At this point, the only reasonable use of either is to inform the 
user about something, and in the case of Obsoletes, it's not 
necessarily even the user who's doing the installing!  If somebody 
installs Foo that depends on RuleDispatch, they are not necessarily 
in a position to port Foo to using PEAK-Rules.  So, only in the case 
where you are declaring a direct dependency from your package to the 
obsoleted package, or where you are directly installing the obsoleted 
package, do you even need to know anything about it.

In the case of conflicts, conflicts presuppose a specific runtime 
environment if the conflict is runtime environment related, and 
again, at best all that can be done is to inform the user.

If the conflict is runtime-process related (e.g. two libraries 
registering the same Python hook), then only a project that declares 
dependencies to both is affected, and only that project's authors 
need to be informed.

Given these conditions, it isn't clear that any of these three cases 
(obsoletes, environment conflict, in-process conflict) constitute 
something that an installation tool should be informing an end-user 
about, vs. the developer or integrator who's declaring the 
dependencies in the first place.

For example, it might make sense for developer-side tools like 
setuptools and buildout to check that one's declared dependencies 
don't have conflicts before pushing out an sdist or bdist or doing an 
install, and to warn for any obsoleted dependencies.  In contrast, an 
end-user tool like pip or easy_install would have little reason to 
check any of this, as their user isn't really affected by anything 
but environment-level conflicts that are unlikely to arise as an 
immediate result of installing the software.

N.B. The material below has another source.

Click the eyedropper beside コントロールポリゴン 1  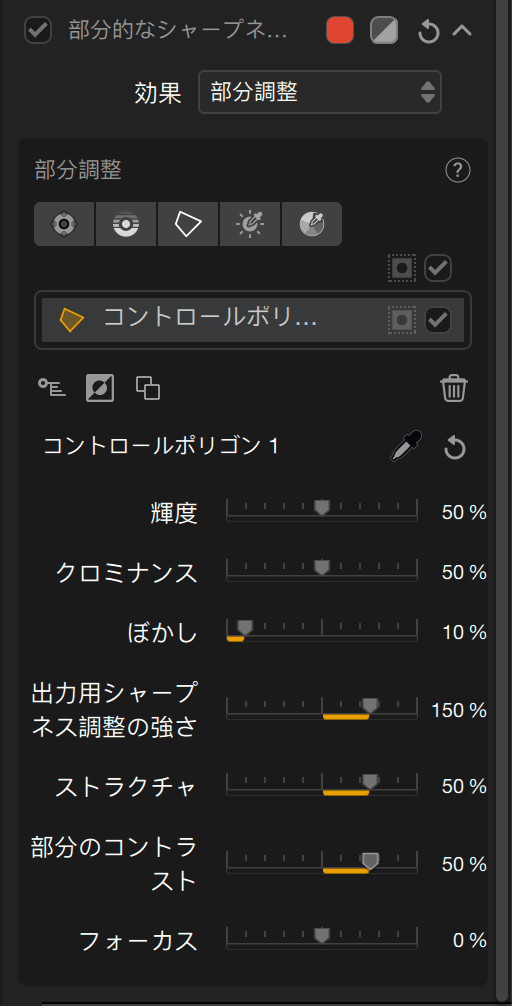point(406,447)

>+1. This series of mails point out that we definitely need to talk a 
>bit more about the usability of the fields.
>Maybe are we missing something here, and maybe arent we talking 
>about the same type of conflicts. In any case, we need to clarify 
>all this *before* doing the implementation stuff.

I think that the main thing being missed is that these fields are 
being copied from a completely different kind of use case: the 
concept of a "package" as a bundle of preconfigured software that is 
also pre-integrated with a uniform operating environment.  In that 
context, it is the curators of that overall environment who are in a 
position to make judgments regarding what is a "conflict", or what 
packages will "obsolete" each other in the context of that environment.

Lacking such an overall curator organization in the PyPI environment 
(and not desiring one, anyway, since PyPI is inherently a software 
distribution *catalog* rather than a platform of its own), these 
fields make very little sense.  They are perhaps most useful as a 
centralized way to pass along notifications to developers (or to 
curator/integrators of system packages), but have little or no impact 
on the software installation process itself.

I also suspect that if you ask those curator/integrators of system 
packages, that they will say that the information in these fields 
would be of little value to them in any case, as it's unlikely that 
the author will *know* about the kinds of conflicts they'd be 
concerned about in their packaging process.  But it would certainly 
be worth asking them.

More to the point though...  I wonder whose idea it was to have these 
fields in the first place?  Neither PEP 314 nor PEP 345 don't really 
say, "Oh, such and such people asked for these fields for thus-and-so 
use cases", and in the absence of such requestors and use cases, it 
would probably be best just to drop them entirely.  (Unless of course 
Fred offers a description of what his actual use case for Conflicts 
is/was, and it doesn't fall into one of the categories previously discussed.)